## EXERCISE PROMPT
Rewrite the records below, changing every "Toggle" to "Switch" and leaving everything else the same.

## EXTRACTED INFORMATION
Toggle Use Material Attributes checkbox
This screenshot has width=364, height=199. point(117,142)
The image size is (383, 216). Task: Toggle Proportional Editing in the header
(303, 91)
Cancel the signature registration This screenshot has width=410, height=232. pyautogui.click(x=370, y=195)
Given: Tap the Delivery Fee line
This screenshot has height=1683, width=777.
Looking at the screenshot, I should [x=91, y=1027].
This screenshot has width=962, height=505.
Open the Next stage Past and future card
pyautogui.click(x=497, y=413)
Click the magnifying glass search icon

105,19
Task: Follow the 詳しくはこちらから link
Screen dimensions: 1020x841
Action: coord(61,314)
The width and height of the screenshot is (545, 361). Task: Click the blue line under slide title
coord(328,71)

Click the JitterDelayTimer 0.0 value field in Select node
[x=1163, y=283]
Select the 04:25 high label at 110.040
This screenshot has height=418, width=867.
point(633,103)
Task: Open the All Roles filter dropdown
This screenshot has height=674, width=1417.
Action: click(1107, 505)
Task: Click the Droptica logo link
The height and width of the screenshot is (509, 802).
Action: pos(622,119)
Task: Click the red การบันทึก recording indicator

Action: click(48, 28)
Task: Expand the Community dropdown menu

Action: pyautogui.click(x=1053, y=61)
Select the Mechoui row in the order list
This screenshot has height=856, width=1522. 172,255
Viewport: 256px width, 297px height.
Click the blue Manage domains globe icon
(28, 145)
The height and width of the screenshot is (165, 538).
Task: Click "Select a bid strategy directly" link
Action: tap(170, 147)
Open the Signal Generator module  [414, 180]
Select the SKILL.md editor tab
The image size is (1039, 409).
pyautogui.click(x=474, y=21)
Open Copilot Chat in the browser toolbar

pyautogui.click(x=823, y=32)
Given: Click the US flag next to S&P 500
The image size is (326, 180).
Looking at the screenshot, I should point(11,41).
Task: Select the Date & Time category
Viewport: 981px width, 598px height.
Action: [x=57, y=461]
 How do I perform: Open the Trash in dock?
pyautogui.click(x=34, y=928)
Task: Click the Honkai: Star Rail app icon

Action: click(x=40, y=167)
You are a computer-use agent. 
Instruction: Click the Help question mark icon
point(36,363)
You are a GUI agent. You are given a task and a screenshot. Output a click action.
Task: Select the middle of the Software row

## EXERCISE RESULT
Switch Use Material Attributes checkbox
This screenshot has width=364, height=199. point(117,142)
The image size is (383, 216). Task: Switch Proportional Editing in the header
(303, 91)
Cancel the signature registration This screenshot has width=410, height=232. pyautogui.click(x=370, y=195)
Given: Tap the Delivery Fee line
This screenshot has height=1683, width=777.
Looking at the screenshot, I should [x=91, y=1027].
This screenshot has width=962, height=505.
Open the Next stage Past and future card
pyautogui.click(x=497, y=413)
Click the magnifying glass search icon

105,19
Task: Follow the 詳しくはこちらから link
Screen dimensions: 1020x841
Action: coord(61,314)
The width and height of the screenshot is (545, 361). Task: Click the blue line under slide title
coord(328,71)

Click the JitterDelayTimer 0.0 value field in Select node
[x=1163, y=283]
Select the 04:25 high label at 110.040
This screenshot has height=418, width=867.
point(633,103)
Task: Open the All Roles filter dropdown
This screenshot has height=674, width=1417.
Action: click(1107, 505)
Task: Click the Droptica logo link
The height and width of the screenshot is (509, 802).
Action: pos(622,119)
Task: Click the red การบันทึก recording indicator

Action: click(48, 28)
Task: Expand the Community dropdown menu

Action: pyautogui.click(x=1053, y=61)
Select the Mechoui row in the order list
This screenshot has height=856, width=1522. 172,255
Viewport: 256px width, 297px height.
Click the blue Manage domains globe icon
(28, 145)
The height and width of the screenshot is (165, 538).
Task: Click "Select a bid strategy directly" link
Action: tap(170, 147)
Open the Signal Generator module  [414, 180]
Select the SKILL.md editor tab
The image size is (1039, 409).
pyautogui.click(x=474, y=21)
Open Copilot Chat in the browser toolbar

pyautogui.click(x=823, y=32)
Given: Click the US flag next to S&P 500
The image size is (326, 180).
Looking at the screenshot, I should point(11,41).
Task: Select the Date & Time category
Viewport: 981px width, 598px height.
Action: [x=57, y=461]
 How do I perform: Open the Trash in dock?
pyautogui.click(x=34, y=928)
Task: Click the Honkai: Star Rail app icon

Action: click(x=40, y=167)
You are a computer-use agent. 
Instruction: Click the Help question mark icon
point(36,363)
You are a GUI agent. You are given a task and a screenshot. Output a click action.
Task: Select the middle of the Software row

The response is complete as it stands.